The twisted bilayer plasmonic metasurface proposed in this paper introduces the interlayer twist angle as a new degree of freedom, providing a design concept different from traditional techniques for achieving efficient circular dichroism. Unlike the intrinsic chiral schemes that rely on three-dimensional helical structures, this work adopts a stacked structure of two non-chiral anisotropic metasurfaces, inducing chiral optical responses by breaking the mirror symmetry of the overall structure. This design not only avoids the complex three-dimensional micro-nano processing technology but also realizes the tunability of chiral responses through the precise control of the twist angle.

It is worth noting that, compared with the traditional “waveplate–polarizer” cascaded scheme, this design adds the new degree of freedom of twist angle control, achieving high circular dichroism values at two different wavelengths. At a wavelength of 1660 nm, the CD value is 0.48, which is close to the theoretical limit of traditional metal chiral structures. At a wavelength of 2200 nm, the CD value is as high as 0.84, significantly breaking through the 50% efficiency bottleneck. This phenomenon can be attributed to the wavelength dependence of chiral resonance modes in the multilayer structure. The strength of interlayer coupling changes in different bands, thus forming enhanced chiral optical responses at specific wavelengths. This multi-wavelength characteristic makes the device potentially valuable in wavelength division multiplexing systems. Compared with chiral structures based on dielectric metasurfaces, although metal metasurfaces have ohmic losses, by optimizing geometric parameters and twist angles, significant enhancement of chiral responses can be achieved in specific bands, thereby offsetting the negative impact of losses. The simulation results of this work verify the feasibility of this design concept, laying a foundation for subsequent experimental verification.

5. Conclusions

In summary, this study numerically demonstrates an efficient CD device based on a twisted double-layer metal metasurface. By precisely engineering the in-plane twist angle between the two anisotropic metasurface layers, the mirror symmetry of the structure is broken, giving rise to strong coupling and interference effects that significantly enhance the CD response at multiple wavelengths. Simulation results indicate that the device achieves CD values of 0.48 at 1660 nm and 0.84 at 2200 nm, surpassing the 50% efficiency bottleneck inherent to conventional metallic chiral structures.
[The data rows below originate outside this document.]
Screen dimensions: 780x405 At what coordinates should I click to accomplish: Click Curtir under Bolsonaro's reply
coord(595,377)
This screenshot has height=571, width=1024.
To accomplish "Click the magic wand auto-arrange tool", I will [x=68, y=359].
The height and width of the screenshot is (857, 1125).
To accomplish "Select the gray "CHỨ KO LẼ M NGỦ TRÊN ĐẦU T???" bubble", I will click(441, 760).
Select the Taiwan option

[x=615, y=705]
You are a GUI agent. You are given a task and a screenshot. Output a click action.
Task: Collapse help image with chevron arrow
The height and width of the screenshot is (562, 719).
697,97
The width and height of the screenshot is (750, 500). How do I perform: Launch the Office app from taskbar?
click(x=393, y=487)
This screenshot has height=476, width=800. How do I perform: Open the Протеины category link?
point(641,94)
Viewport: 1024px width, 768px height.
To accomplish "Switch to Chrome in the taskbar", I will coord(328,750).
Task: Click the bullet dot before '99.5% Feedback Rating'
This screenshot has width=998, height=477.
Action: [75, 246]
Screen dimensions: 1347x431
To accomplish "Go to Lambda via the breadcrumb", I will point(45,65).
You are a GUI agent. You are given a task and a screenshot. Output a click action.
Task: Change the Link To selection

This approach eliminates the need for complex three-dimensional helical geometries as well as traditional “waveplate–polarizer” cascades, offering a simple, fabrication-compatible, and scalable design strategy for high-performance chiral photonic devices. These findings may open up new avenues for applications such as near-infrared high-resolution chiral molecular sensing, dual-wavelength dynamic polarization coding, and low-loss integrated quantum photonics.